▶ Word and element pointing entries
..........

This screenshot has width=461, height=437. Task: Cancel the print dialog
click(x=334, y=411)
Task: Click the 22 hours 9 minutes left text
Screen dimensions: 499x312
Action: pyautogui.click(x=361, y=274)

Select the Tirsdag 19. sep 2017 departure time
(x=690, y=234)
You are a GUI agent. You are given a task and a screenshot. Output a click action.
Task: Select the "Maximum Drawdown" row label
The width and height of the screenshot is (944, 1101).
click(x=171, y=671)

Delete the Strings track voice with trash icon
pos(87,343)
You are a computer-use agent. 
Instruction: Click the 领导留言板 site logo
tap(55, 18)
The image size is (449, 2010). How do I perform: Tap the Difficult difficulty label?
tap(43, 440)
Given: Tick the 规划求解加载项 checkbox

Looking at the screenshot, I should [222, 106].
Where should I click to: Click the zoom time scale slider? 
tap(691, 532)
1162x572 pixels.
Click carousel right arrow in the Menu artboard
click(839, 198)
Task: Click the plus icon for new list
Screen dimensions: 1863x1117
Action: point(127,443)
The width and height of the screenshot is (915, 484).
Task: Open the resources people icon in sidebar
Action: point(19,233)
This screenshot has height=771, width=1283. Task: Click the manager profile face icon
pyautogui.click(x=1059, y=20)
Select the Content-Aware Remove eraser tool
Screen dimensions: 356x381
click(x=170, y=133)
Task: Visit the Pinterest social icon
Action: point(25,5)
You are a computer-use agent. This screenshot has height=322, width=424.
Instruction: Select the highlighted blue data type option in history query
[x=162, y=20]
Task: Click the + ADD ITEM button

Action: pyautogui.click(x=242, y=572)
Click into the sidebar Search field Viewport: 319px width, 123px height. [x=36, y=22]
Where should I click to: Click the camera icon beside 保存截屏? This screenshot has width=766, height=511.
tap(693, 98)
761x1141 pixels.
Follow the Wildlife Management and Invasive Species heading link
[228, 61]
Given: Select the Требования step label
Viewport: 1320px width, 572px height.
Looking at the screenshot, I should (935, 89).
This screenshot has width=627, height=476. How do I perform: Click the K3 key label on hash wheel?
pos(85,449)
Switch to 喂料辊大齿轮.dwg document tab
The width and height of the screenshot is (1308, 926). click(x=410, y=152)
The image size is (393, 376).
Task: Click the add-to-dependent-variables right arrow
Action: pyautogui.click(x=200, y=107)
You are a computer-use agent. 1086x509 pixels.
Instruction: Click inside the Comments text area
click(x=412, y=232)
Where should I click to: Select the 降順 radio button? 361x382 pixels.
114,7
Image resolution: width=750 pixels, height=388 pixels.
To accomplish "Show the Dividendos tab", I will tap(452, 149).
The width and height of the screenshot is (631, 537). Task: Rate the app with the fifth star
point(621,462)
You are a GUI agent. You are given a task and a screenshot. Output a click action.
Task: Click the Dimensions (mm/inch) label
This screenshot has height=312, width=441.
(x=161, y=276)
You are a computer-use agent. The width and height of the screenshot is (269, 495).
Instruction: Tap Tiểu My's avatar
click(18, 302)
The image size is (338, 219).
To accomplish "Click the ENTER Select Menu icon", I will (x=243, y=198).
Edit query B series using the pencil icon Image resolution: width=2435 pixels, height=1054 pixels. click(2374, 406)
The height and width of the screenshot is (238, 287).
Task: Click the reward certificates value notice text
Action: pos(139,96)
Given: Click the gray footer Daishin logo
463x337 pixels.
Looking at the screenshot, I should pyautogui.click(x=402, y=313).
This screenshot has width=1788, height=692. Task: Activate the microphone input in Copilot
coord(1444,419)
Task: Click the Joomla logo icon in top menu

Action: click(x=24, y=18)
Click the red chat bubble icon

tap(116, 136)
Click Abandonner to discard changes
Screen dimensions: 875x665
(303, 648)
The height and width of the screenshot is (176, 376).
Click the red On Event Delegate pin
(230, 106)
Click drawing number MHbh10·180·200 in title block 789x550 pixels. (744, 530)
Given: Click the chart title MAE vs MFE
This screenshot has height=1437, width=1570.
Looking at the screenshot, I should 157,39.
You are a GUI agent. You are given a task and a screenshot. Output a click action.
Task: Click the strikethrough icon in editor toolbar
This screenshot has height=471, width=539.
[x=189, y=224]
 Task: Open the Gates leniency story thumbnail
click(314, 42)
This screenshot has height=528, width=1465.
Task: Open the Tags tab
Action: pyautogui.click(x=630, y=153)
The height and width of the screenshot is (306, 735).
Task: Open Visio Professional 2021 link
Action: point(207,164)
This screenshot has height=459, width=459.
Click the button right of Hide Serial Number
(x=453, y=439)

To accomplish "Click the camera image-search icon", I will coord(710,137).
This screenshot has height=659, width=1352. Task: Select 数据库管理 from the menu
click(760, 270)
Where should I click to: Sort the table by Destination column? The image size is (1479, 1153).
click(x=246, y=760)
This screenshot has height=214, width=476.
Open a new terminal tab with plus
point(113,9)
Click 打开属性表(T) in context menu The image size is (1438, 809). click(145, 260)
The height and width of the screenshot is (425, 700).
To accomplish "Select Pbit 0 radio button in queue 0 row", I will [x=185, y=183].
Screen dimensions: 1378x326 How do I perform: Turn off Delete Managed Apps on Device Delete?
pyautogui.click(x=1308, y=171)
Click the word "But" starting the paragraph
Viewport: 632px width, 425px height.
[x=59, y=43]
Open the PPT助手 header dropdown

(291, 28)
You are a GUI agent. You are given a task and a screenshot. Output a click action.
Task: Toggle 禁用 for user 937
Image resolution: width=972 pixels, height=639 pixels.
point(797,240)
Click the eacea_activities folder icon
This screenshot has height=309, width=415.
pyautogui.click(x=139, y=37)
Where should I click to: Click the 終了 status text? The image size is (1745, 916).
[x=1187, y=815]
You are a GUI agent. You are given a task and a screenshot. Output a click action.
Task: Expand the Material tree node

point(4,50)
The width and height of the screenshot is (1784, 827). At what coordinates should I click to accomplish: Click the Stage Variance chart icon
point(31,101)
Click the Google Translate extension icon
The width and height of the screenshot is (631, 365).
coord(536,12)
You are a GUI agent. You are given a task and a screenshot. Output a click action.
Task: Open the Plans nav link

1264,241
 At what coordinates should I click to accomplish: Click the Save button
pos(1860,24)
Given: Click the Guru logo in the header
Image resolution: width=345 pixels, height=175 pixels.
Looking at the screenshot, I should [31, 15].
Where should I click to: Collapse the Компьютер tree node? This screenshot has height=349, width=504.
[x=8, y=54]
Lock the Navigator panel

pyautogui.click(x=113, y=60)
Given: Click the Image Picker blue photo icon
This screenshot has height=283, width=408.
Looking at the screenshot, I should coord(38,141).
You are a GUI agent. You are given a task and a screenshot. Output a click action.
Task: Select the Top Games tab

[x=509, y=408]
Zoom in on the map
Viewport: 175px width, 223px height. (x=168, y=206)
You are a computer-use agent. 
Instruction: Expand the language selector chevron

..........

▶ TASK STATEMENT
Please set down the lines of the material from the line with "Where should I click to: Click the zoom" up to and including the line with "Click into the", repeating them word for word.

▶ THE RESULT
Where should I click to: Click the zoom time scale slider? 
tap(691, 532)
1162x572 pixels.
Click carousel right arrow in the Menu artboard
click(839, 198)
Task: Click the plus icon for new list
Screen dimensions: 1863x1117
Action: point(127,443)
The width and height of the screenshot is (915, 484).
Task: Open the resources people icon in sidebar
Action: point(19,233)
This screenshot has height=771, width=1283. Task: Click the manager profile face icon
pyautogui.click(x=1059, y=20)
Select the Content-Aware Remove eraser tool
Screen dimensions: 356x381
click(x=170, y=133)
Task: Visit the Pinterest social icon
Action: point(25,5)
You are a computer-use agent. This screenshot has height=322, width=424.
Instruction: Select the highlighted blue data type option in history query
[x=162, y=20]
Task: Click the + ADD ITEM button

Action: pyautogui.click(x=242, y=572)
Click into the sidebar Search field Viewport: 319px width, 123px height. [x=36, y=22]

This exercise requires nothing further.